Enhancement: `set -e` is ignored in functions when used in the "if" context

mvo5 commented 4 years ago

First let me say THANK YOU for the wonderful shellcheck tool. I use it daily and love it.

For new checks and feature suggestions

[x] https://www.shellcheck.net/ (i.e. the latest commit) currently gives no useful warnings about this
[x] searched through https://github.com/koalaman/shellcheck/issues and didn't find anything related

I found https://github.com/koalaman/shellcheck/issues/1484 which is slightly similar but also different enough I feel to justify it's own issue. If I'm wrong please just close as duplicate.

Here's a snippet or screenshot that shows the problem:

#!/bin/sh
set -e

foo() {
    set -e
    false
    echo "output after failed command even with set -e"
}

if foo; then
    echo
fi

Here's what shellcheck currently says:

$ shellcheck myscript No issues detected!

Here's what I wanted or expected to see:

It would be nice if it would warn that if shell functions are used inside an "if" any set -e is disabled while the function runs. I added the "set -e" in foo() just for demonstration purposes, it's does not change anything.

marc-h38 commented 3 years ago

If the exit code of foo is sometimes tested with if foo and elsewhere not, would you warn or not?

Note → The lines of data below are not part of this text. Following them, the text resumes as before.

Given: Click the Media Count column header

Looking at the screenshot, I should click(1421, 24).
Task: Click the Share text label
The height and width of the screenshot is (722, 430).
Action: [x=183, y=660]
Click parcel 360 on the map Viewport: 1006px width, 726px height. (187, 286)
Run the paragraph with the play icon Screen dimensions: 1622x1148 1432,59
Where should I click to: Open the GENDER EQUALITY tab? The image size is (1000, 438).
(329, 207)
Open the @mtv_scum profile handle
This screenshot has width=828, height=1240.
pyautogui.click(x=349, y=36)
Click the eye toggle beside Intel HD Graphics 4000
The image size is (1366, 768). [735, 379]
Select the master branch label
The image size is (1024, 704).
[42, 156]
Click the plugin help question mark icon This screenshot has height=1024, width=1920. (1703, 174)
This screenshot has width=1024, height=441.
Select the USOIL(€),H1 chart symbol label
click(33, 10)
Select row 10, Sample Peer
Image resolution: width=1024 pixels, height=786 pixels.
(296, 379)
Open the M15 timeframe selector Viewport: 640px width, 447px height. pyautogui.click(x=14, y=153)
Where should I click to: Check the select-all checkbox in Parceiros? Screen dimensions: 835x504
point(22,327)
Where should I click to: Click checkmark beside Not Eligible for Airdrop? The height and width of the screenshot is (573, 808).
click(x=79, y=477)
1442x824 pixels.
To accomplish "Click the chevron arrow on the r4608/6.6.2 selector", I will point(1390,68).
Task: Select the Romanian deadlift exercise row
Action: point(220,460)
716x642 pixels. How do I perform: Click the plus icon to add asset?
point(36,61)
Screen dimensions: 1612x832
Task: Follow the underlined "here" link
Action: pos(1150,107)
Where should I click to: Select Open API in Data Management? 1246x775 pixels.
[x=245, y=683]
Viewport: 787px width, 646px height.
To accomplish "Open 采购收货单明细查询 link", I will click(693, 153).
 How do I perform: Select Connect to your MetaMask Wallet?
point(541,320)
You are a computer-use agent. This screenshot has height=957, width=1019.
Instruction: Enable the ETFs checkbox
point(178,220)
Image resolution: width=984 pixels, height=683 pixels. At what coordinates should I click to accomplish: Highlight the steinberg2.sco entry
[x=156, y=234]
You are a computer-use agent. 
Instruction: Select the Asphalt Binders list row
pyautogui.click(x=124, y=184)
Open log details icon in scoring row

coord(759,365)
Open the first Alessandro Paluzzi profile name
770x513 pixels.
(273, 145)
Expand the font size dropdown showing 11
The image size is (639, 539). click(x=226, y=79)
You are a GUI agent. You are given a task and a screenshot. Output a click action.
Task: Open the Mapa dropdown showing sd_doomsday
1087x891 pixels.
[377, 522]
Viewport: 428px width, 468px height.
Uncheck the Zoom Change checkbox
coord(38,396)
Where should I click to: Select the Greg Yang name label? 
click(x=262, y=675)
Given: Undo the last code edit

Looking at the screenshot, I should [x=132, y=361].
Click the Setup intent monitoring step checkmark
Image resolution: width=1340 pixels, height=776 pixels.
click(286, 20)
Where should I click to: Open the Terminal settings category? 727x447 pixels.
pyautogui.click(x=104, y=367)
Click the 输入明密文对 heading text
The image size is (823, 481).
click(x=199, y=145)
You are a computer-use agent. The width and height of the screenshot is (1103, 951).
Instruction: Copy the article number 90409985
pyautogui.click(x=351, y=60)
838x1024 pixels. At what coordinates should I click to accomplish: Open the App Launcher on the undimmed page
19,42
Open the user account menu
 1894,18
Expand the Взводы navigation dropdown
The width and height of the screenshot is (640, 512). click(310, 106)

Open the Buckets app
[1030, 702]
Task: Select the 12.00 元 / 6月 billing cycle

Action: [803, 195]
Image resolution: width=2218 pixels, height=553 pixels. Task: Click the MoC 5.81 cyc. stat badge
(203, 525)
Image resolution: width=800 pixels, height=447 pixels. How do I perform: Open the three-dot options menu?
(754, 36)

kerolasa commented 3 years ago

I played with the issue a bit, and got myself more confused. set -e is not inherited it needs to be set again within function. Okay, But set -E does not seem to be inherited either. If I add a trap within function (uncomment below line to see effect) it will be active later outside function scope - where return is not right way to exit.

#!/bin/bash
set -e # exit on errors
set -E # inherit ERR trap
trap 'echo trap; exit 1' ERR

foo() {
        set -e
        #trap 'echo function trap; return 1' ERR
        false
        echo "output after failed command even with set -e"
        return 0
}

if foo; then
        echo "still going"
        false
fi

Tested using bash version 5.0.18(1)-release.

kurahaupo commented 3 years ago

Functions can be nested in un-obvious ways; consider:

set -e

f() {
    do_something  # is this exempt?
}
g() {
    echo starting "$1"
    "$@"
}

if g f
then echo Happy
else echo Sad
fi

or

set -e

f() {
    do_something  # is this exempt?
}
g() {
    echo starting "$1"
    if "$@"
    then r=$? # 0
    else r=$?
    fi
    echo finished "$1"
    return "$r"
}

g f

And functions aren't the only way this can happen, they're just the most obfuscating:

Any block with a test condition that's a LIST can exhibit this issue:

# shell equivalent of C's "do-while" loop:
while
 some_command        # unintentionally exempt from set -e and ERR trap
 ((some==test))      # condition for loop
do :; done

Anything inside a compound statement when the whole statement is tested:

a subshell:

foo=$( some_cmd     # un?intentionally exempt from set -e and ERR trap
   another_cmd  # intentionally exempt from set -e and ERR trap
  ) || return

My view is that set -e may be useful for linting and regression testing, but if you're relying on it in production, you're doing it wrong. Rather, critical operations should be checked explicitly:

abort() {
    r=$?
    printf >&2 'Unexpected return code %u when %s\n' "$r" "$1"
    exit "$r"
}

something_complicated                          || abort 'complicated thing failed'

If you're too busy/lazy/in-a-hurry to do anything else, simply preface any critical operations with a standard checker:

critical() {
    "$@" || abort "when attempting $( printf '[%s]' "$@" ) at $( caller 1 )"
}

critical cd "$dir"

marc-h38 commented 3 years ago

"Check every exit code" is nice on paper but never happens in practice; no one is happy to triple their code size. Even if you are very careful and never too busy, someone else will be eventually. If your code can absolutely not tolerate any failure then switch to a safer language: Makefile, Python, etc. Otherwise a combination of: 1. manually checking the most risky commands 2. errexit for an admittedly incomplete bit of extra safety; is not perfect but good enough and like it or not it's popular and successful.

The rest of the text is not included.